Reproduce every line of the entries below word for word, without changing anything.

[start of PROVIDED RECORDS]

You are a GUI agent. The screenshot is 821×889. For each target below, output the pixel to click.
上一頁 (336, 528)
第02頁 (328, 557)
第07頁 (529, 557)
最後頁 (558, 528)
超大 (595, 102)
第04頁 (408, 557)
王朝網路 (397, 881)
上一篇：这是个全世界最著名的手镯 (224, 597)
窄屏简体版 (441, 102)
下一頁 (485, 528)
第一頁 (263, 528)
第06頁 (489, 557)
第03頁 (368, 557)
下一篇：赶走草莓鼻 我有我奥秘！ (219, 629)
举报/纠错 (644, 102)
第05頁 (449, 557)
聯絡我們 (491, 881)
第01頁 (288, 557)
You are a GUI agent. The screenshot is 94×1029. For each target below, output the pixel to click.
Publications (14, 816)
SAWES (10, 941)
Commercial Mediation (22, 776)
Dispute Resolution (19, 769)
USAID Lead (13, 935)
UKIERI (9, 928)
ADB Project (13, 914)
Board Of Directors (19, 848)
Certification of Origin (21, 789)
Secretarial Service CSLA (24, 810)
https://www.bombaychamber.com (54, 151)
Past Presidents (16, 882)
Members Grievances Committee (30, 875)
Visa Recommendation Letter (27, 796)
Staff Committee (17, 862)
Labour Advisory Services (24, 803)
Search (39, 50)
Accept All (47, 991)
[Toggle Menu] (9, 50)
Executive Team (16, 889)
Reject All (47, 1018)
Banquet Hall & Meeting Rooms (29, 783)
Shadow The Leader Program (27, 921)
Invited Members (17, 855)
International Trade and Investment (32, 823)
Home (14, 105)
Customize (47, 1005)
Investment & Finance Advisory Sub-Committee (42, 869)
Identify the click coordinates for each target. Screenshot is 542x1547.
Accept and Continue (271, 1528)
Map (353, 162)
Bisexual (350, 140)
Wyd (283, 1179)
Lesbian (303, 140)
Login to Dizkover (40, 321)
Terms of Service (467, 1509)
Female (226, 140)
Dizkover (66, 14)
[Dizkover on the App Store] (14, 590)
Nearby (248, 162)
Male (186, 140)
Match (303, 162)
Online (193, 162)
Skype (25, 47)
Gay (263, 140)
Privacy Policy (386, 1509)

[end of PROVIDED RECORDS]

* RESPONSE TO THIS TASK
You are a GUI agent. The screenshot is 821×889. For each target below, output the pixel to click.
上一頁 (336, 528)
第02頁 (328, 557)
第07頁 (529, 557)
最後頁 (558, 528)
超大 (595, 102)
第04頁 (408, 557)
王朝網路 (397, 881)
上一篇：这是个全世界最著名的手镯 (224, 597)
窄屏简体版 (441, 102)
下一頁 (485, 528)
第一頁 (263, 528)
第06頁 (489, 557)
第03頁 (368, 557)
下一篇：赶走草莓鼻 我有我奥秘！ (219, 629)
举报/纠错 (644, 102)
第05頁 (449, 557)
聯絡我們 (491, 881)
第01頁 (288, 557)
You are a GUI agent. The screenshot is 94×1029. For each target below, output the pixel to click.
Publications (14, 816)
SAWES (10, 941)
Commercial Mediation (22, 776)
Dispute Resolution (19, 769)
USAID Lead (13, 935)
UKIERI (9, 928)
ADB Project (13, 914)
Board Of Directors (19, 848)
Certification of Origin (21, 789)
Secretarial Service CSLA (24, 810)
https://www.bombaychamber.com (54, 151)
Past Presidents (16, 882)
Members Grievances Committee (30, 875)
Visa Recommendation Letter (27, 796)
Staff Committee (17, 862)
Labour Advisory Services (24, 803)
Search (39, 50)
Accept All (47, 991)
[Toggle Menu] (9, 50)
Executive Team (16, 889)
Reject All (47, 1018)
Banquet Hall & Meeting Rooms (29, 783)
Shadow The Leader Program (27, 921)
Invited Members (17, 855)
International Trade and Investment (32, 823)
Home (14, 105)
Customize (47, 1005)
Investment & Finance Advisory Sub-Committee (42, 869)
Identify the click coordinates for each target. Screenshot is 542x1547.
Accept and Continue (271, 1528)
Map (353, 162)
Bisexual (350, 140)
Wyd (283, 1179)
Lesbian (303, 140)
Login to Dizkover (40, 321)
Terms of Service (467, 1509)
Female (226, 140)
Dizkover (66, 14)
[Dizkover on the App Store] (14, 590)
Nearby (248, 162)
Male (186, 140)
Match (303, 162)
Online (193, 162)
Skype (25, 47)
Gay (263, 140)
Privacy Policy (386, 1509)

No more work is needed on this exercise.